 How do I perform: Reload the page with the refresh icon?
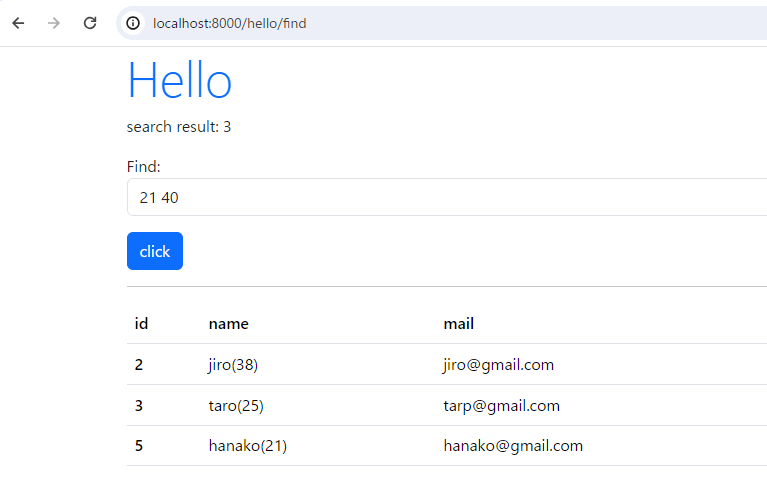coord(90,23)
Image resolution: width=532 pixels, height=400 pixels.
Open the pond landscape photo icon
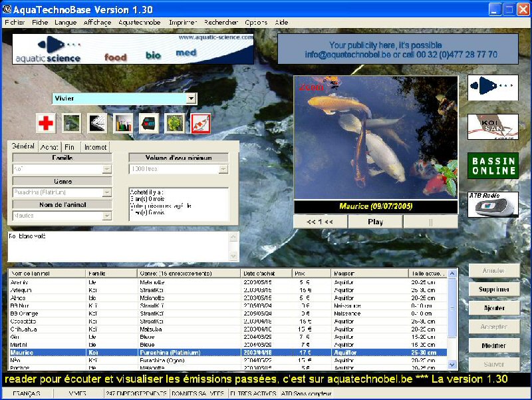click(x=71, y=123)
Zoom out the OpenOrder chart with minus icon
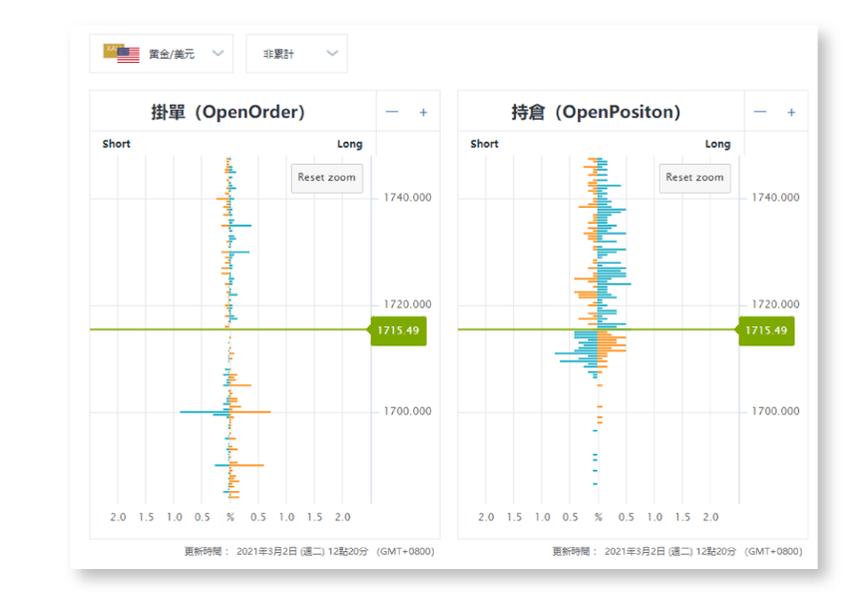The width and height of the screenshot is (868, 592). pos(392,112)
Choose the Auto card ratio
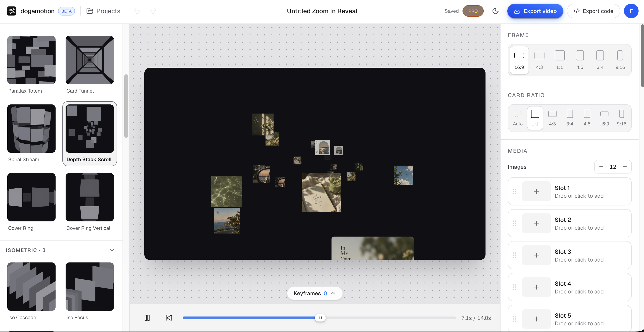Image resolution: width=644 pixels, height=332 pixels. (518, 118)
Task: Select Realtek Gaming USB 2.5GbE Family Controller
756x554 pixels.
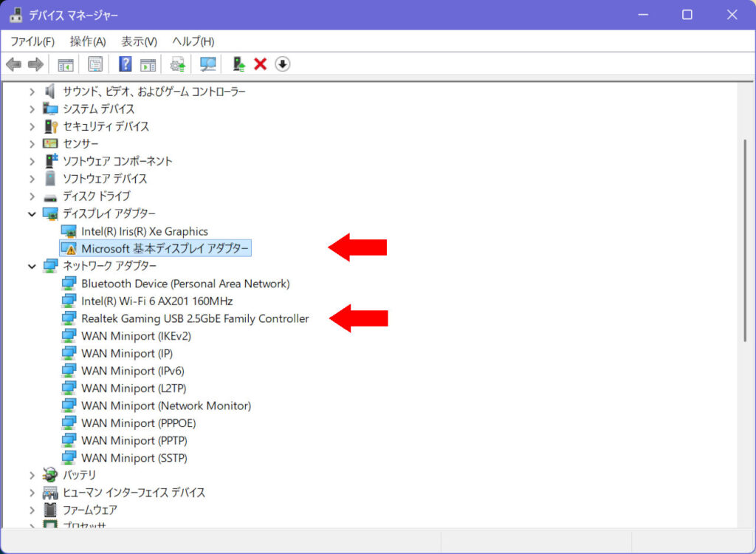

• _Required work_
Starting with the line that holds "Image resolution: width=532", copy every line exactly through the final line of the material, but skip the pictures.

• _Problem solution_
Image resolution: width=532 pixels, height=400 pixels.
Open the pond landscape photo icon
click(x=71, y=123)
Zoom out the OpenOrder chart with minus icon
The width and height of the screenshot is (868, 592). pos(392,112)
Choose the Auto card ratio
Image resolution: width=644 pixels, height=332 pixels. (518, 118)
Task: Select Realtek Gaming USB 2.5GbE Family Controller
756x554 pixels.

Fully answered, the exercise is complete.